Easter was originally a pagan celebration of the “pregnant” phase of the Goddess Eostar or Eostre, celebrated on the first Sunday after the first full moon after the Spring Equinox. The Moon-hare that was sacred to the Goddess is now know as the Easter Bunny.
Saxon poets apparently knew Eostre was the same Goddess as India’s Great Mother Kali. Beowulf spoke of “Ganges waters, whose flood waves ride down into an unknown sea near Easter’s far home.” Contrary to the west’s idea of her as a purely destructive Goddess, Kali was also the Giver of Life, the fount of every kind of love, which flowed into the world only through her agents on earth, women.
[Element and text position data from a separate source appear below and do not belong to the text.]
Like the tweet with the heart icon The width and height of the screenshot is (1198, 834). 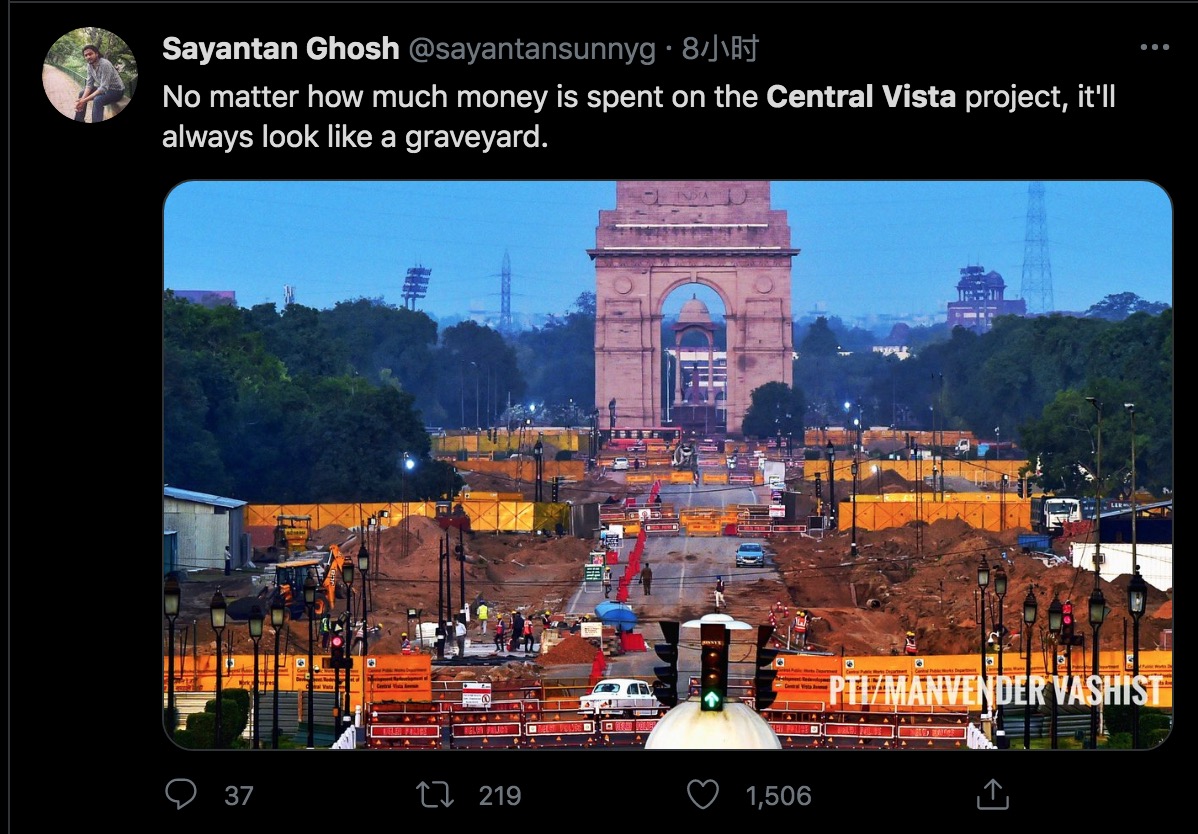pyautogui.click(x=703, y=794)
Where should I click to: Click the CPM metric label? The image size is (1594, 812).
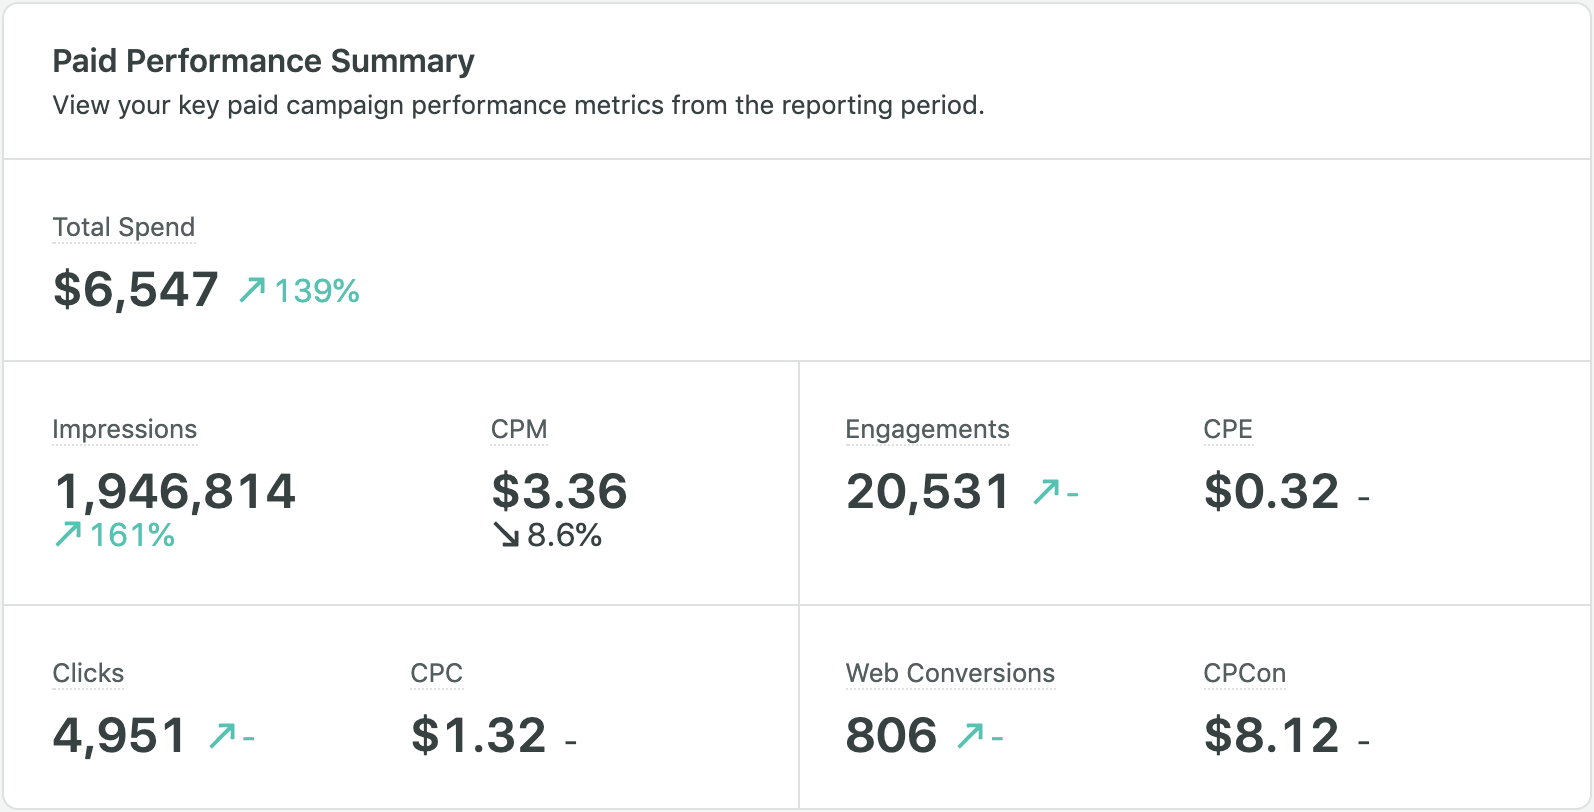coord(519,429)
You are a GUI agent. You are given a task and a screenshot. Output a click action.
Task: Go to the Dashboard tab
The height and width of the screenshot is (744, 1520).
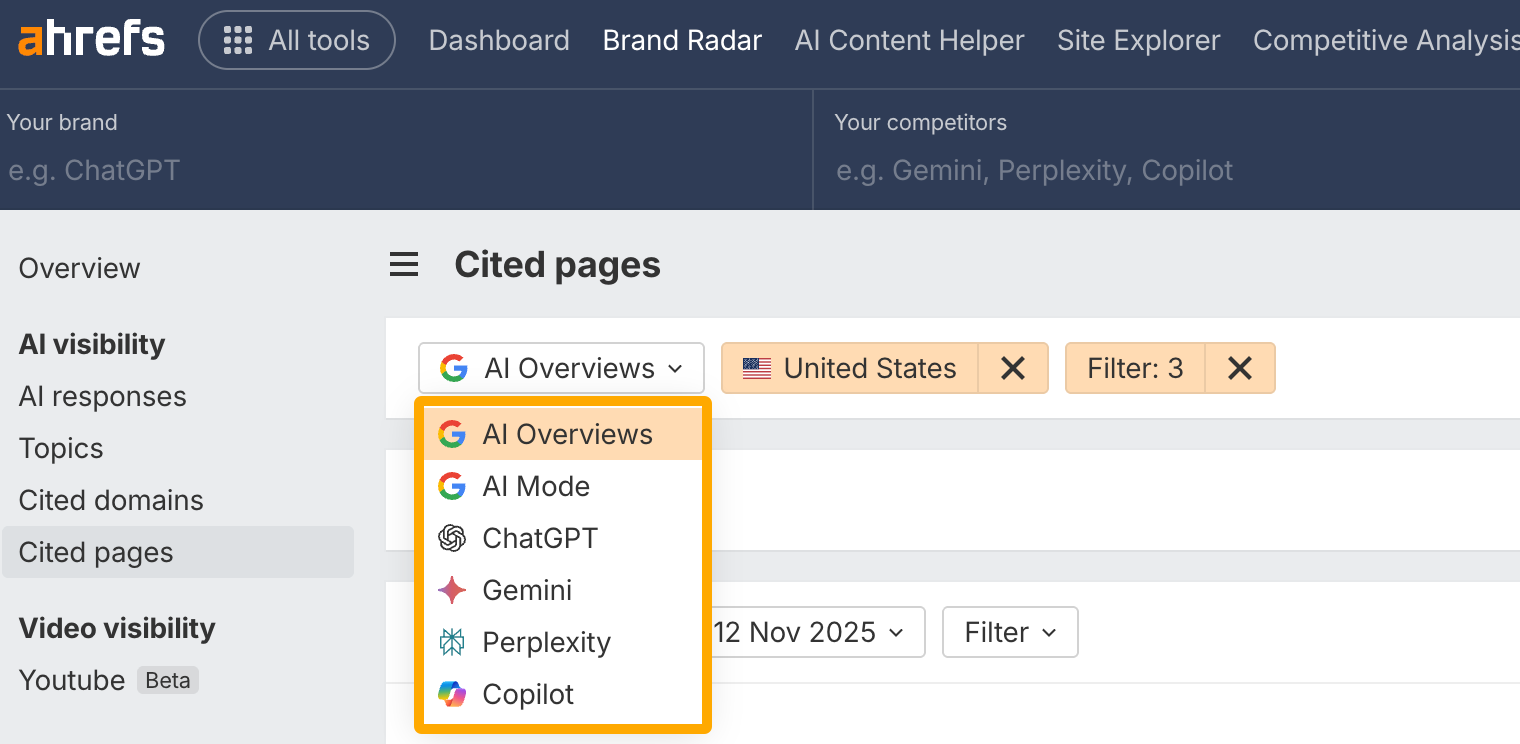(499, 40)
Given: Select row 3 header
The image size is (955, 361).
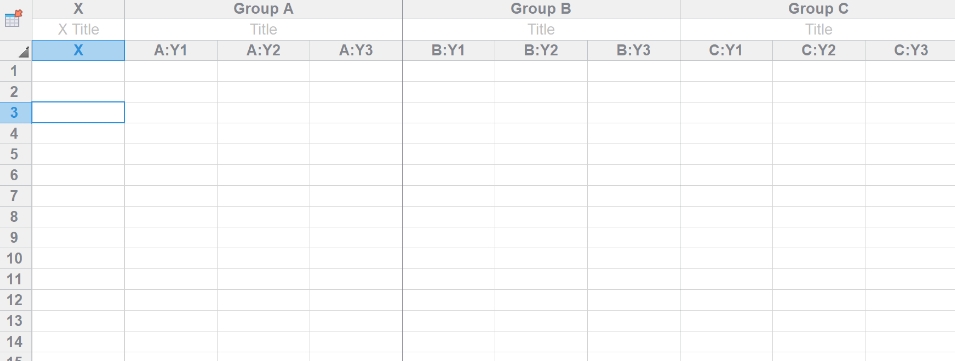Looking at the screenshot, I should pyautogui.click(x=16, y=113).
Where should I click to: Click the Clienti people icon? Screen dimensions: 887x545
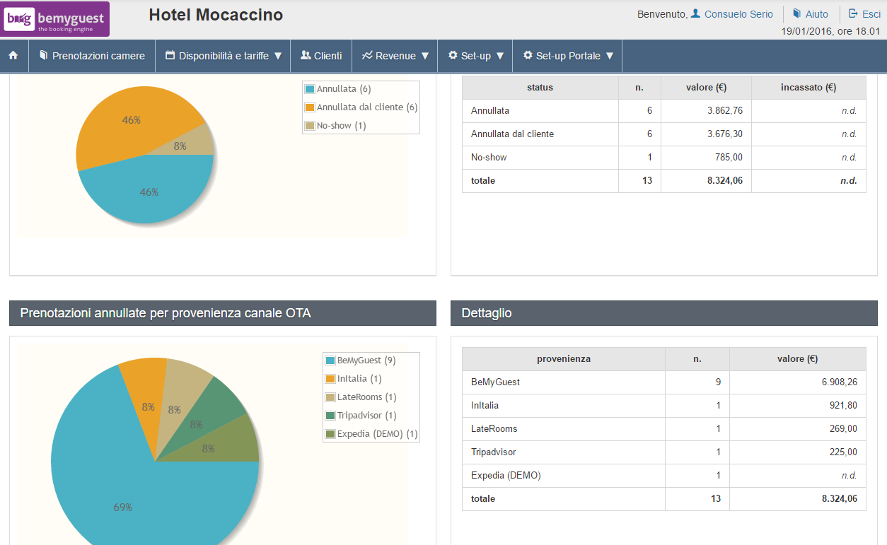pos(305,56)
It has been shown that calendar consciousness developed first in women because of their natural menstrual body calendar, correlated with observations of the moon’s phases. Gaelic words for “menstruation” and “calendar” are the same: misact and mioschan. The new-moon sabbaths of ancient Latium were “kalends”, possibly related to the Aryan name of Kali.
Eggs are an ancient symbol of rebirth, which is why Easter eggs, particularly in Russia and Eastern Europe, were usually colored red, the color of life.
(according to Barbara Walker in the Encyclopedia of Women’s Myth’s & Secrets).